[Collected data entries]
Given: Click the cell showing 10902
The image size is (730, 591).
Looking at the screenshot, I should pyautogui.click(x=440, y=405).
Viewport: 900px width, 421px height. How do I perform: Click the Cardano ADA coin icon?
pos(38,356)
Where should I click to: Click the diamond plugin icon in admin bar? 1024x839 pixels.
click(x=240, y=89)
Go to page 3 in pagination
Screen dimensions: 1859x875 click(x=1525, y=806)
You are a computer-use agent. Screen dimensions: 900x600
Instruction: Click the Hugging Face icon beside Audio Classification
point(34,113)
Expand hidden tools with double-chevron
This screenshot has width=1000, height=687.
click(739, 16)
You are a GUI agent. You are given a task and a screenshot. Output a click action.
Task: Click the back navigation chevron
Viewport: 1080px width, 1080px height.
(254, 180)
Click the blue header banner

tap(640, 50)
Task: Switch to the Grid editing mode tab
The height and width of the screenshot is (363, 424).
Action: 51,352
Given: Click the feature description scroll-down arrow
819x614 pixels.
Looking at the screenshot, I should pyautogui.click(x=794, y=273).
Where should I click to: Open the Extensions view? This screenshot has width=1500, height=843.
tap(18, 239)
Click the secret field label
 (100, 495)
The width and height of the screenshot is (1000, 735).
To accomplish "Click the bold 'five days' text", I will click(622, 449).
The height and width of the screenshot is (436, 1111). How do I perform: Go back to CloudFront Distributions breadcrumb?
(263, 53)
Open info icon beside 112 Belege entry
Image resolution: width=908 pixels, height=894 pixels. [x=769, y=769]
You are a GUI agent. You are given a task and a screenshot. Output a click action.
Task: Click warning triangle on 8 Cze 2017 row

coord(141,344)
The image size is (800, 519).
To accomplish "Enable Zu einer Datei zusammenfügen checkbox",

Exercise requirements ▸ Every line of the records above where the string "accomplish" is found should be copied.

Output for this exercise ▸
To accomplish "Click the bold 'five days' text", I will click(622, 449).
To accomplish "Enable Zu einer Datei zusammenfügen checkbox",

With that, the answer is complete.